Pictures stay out; please output the remaining data exactly.

━━━ Extracted entries ━━━

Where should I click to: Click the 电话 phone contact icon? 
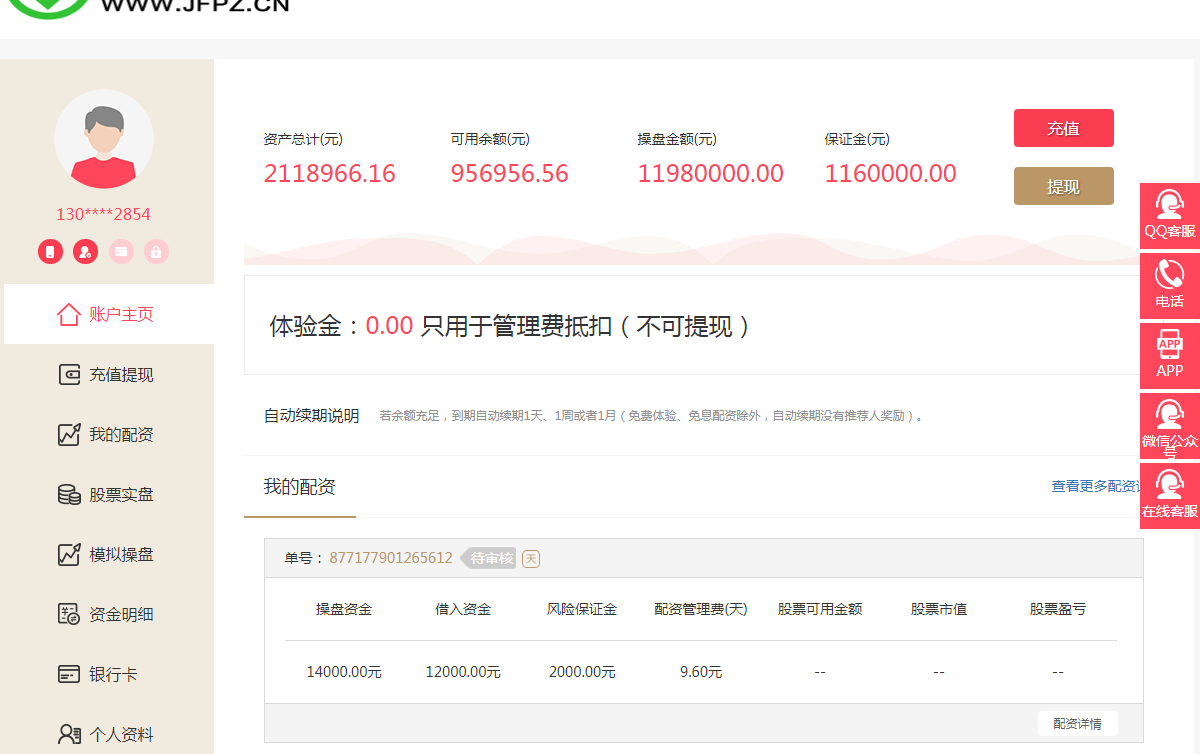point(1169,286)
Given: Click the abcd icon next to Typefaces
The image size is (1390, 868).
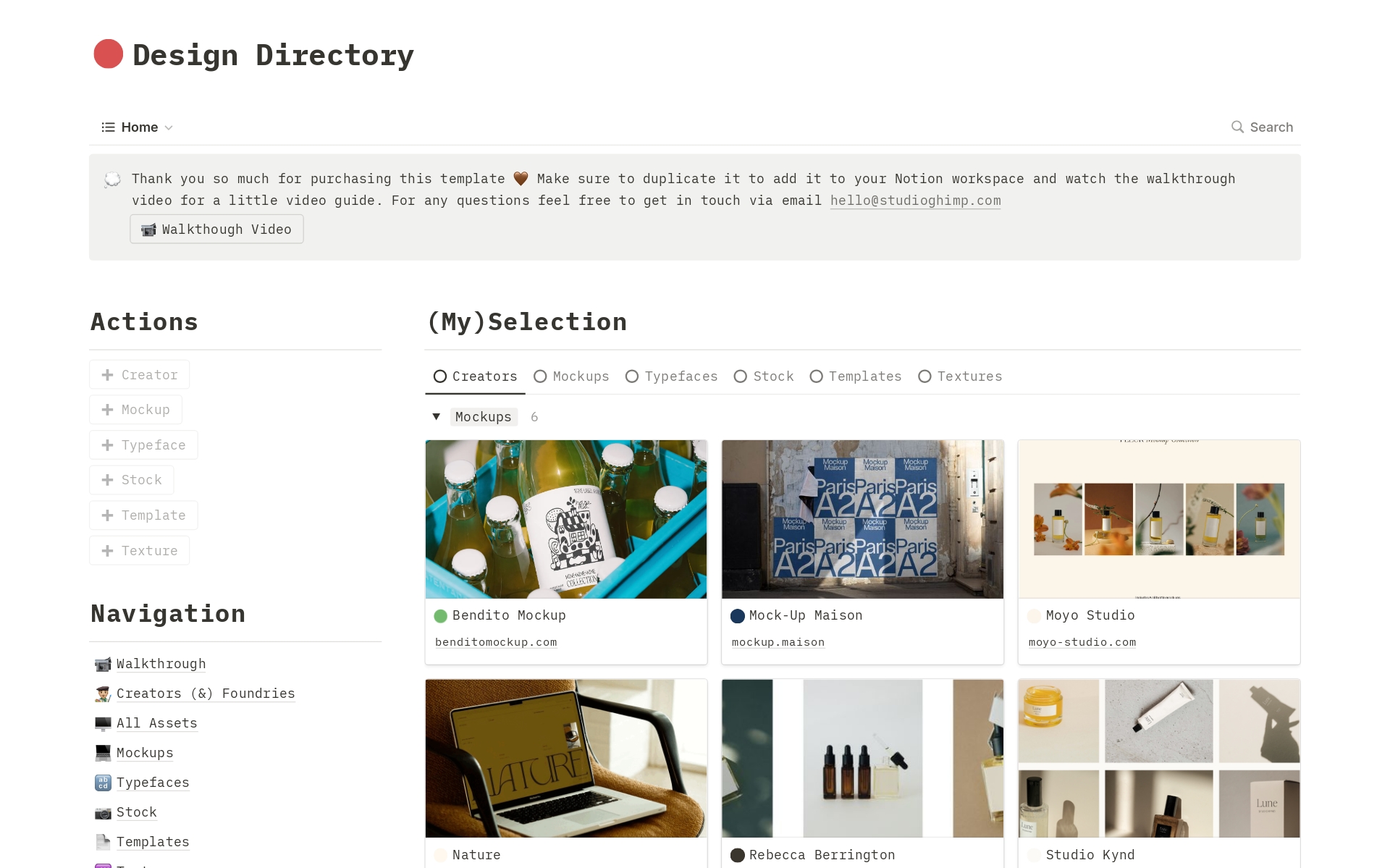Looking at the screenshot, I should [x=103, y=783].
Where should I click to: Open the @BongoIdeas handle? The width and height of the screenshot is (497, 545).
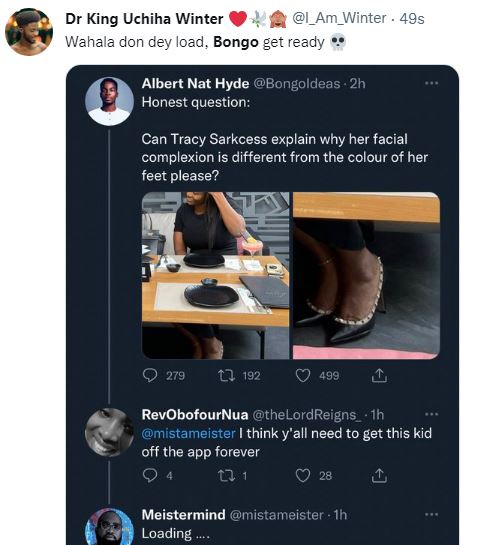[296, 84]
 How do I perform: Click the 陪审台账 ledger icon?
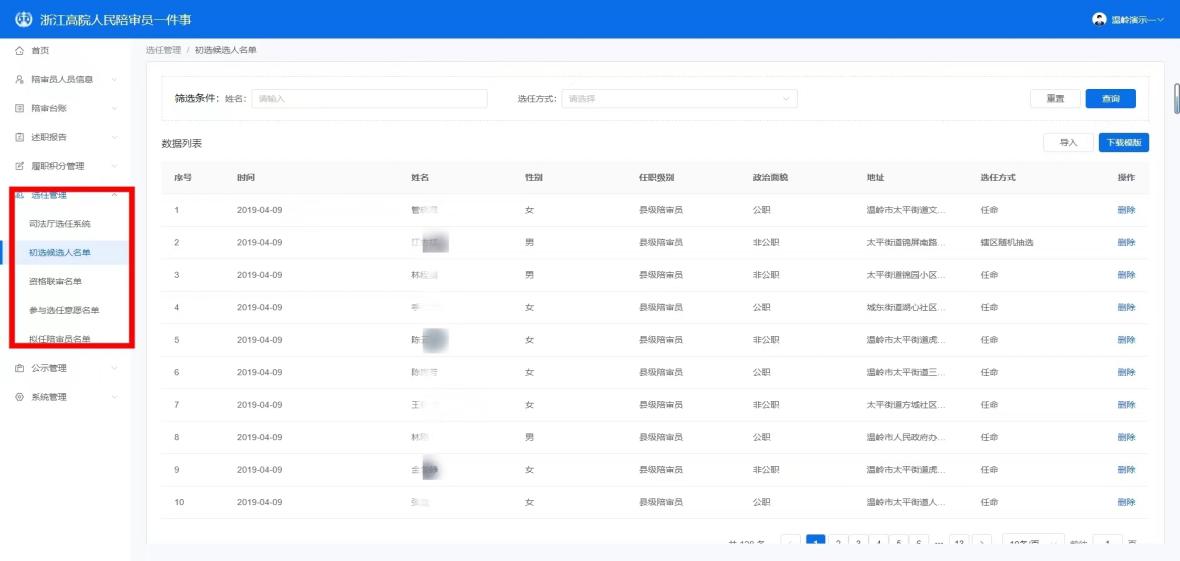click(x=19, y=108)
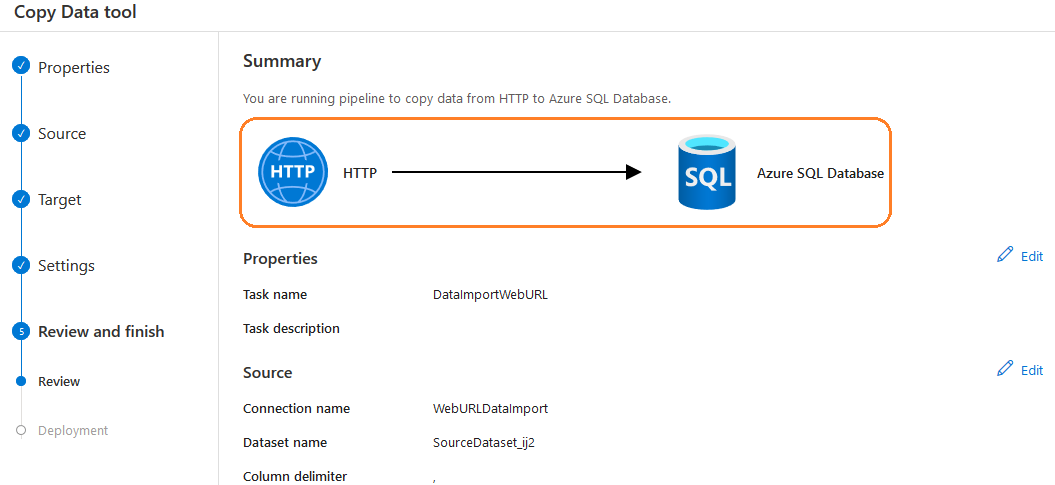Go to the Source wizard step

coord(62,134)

━━━

• Written solution
Where should I click to: Click the 电话 phone contact icon? 
point(1169,286)
Given: Click the abcd icon next to Typefaces
The image size is (1390, 868).
Looking at the screenshot, I should [x=103, y=783].
Where should I click to: Open the @BongoIdeas handle? The width and height of the screenshot is (497, 545).
[296, 84]
 How do I perform: Click the 陪审台账 ledger icon?
click(x=19, y=108)
Go to the Source wizard step

coord(62,134)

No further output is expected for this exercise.